**Available records**.
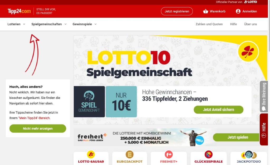The image size is (270, 165).
Task: Click the red clover badge on banner
Action: pos(248,52)
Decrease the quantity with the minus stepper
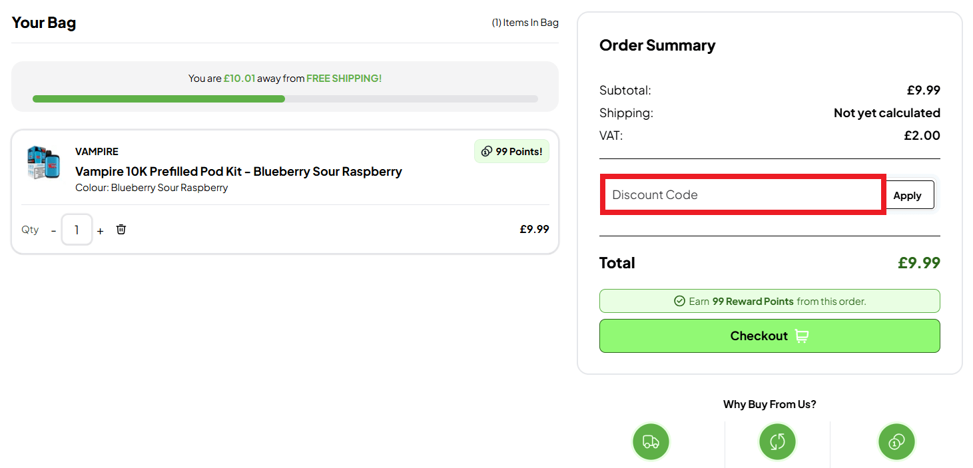The image size is (973, 468). (x=53, y=230)
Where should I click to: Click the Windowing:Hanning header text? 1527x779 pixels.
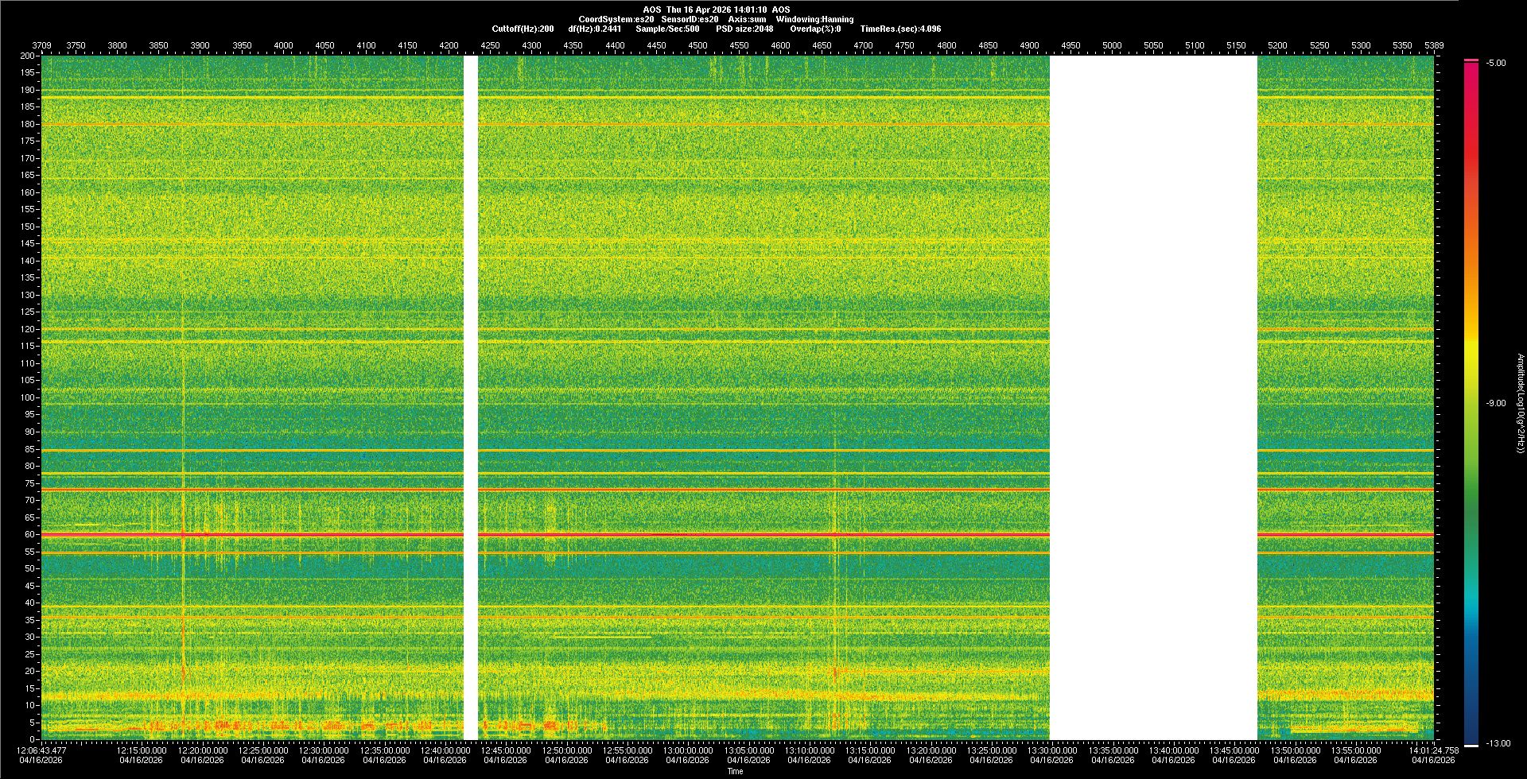pyautogui.click(x=814, y=19)
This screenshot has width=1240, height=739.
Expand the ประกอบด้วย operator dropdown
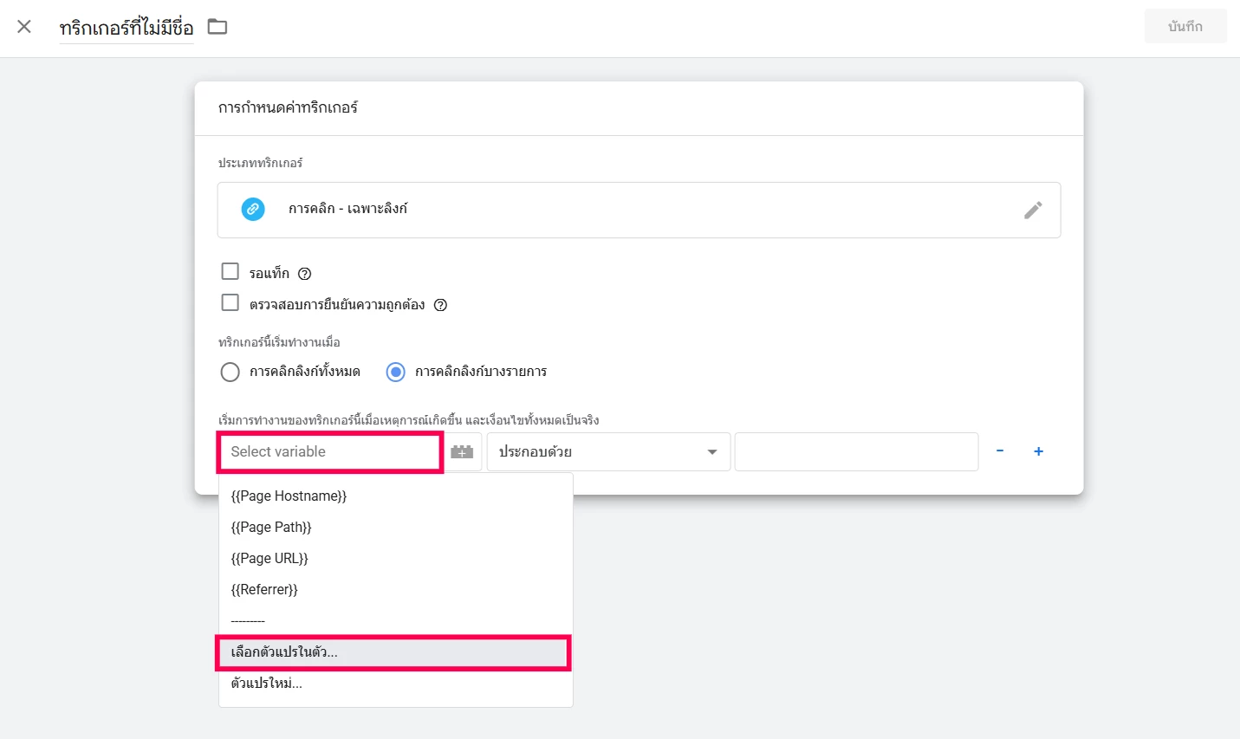607,452
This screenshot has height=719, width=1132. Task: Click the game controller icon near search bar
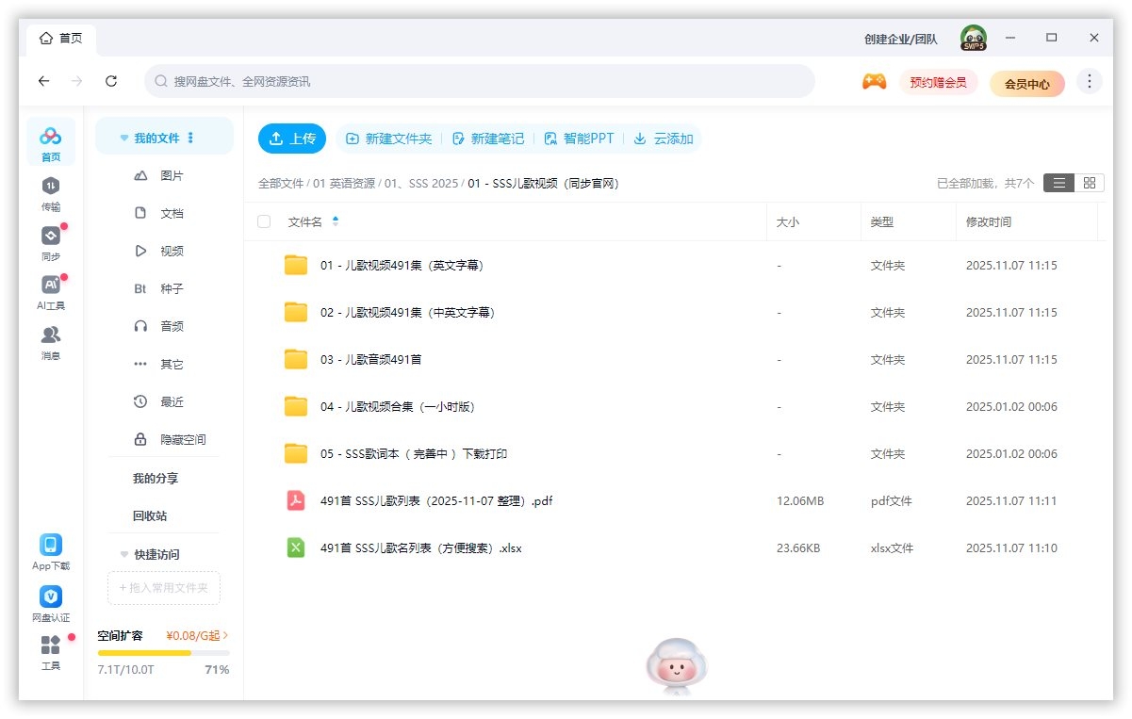point(874,82)
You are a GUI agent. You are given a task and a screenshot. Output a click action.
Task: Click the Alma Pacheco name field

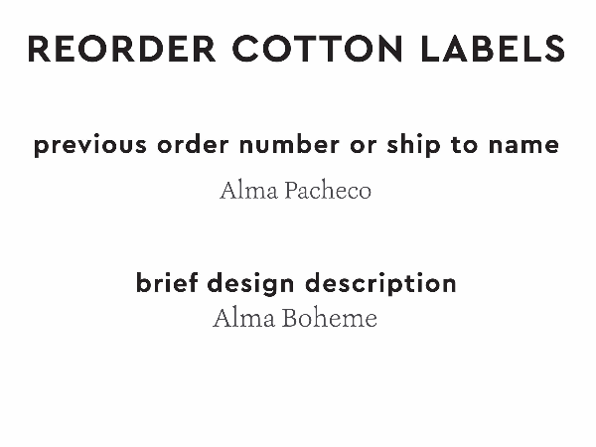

**What is required**. Beginning with the line that contains "Decrease the quantity with the minus stepper" and ending with the final line of the entries, every line must be copied exactly; the pictures must not.

**Output of the exercise**.
Decrease the quantity with the minus stepper
The image size is (973, 468). (x=53, y=230)
Where should I click to: Click the Windowing:Hanning header text? 1527x779 pixels.
pyautogui.click(x=814, y=19)
This screenshot has width=1240, height=739.
Expand the ประกอบด้วย operator dropdown
607,452
This screenshot has height=719, width=1132. Task: Click the game controller icon near search bar
point(874,82)
You are a GUI agent. You are given a task and a screenshot. Output a click action.
Task: Click the Alma Pacheco name field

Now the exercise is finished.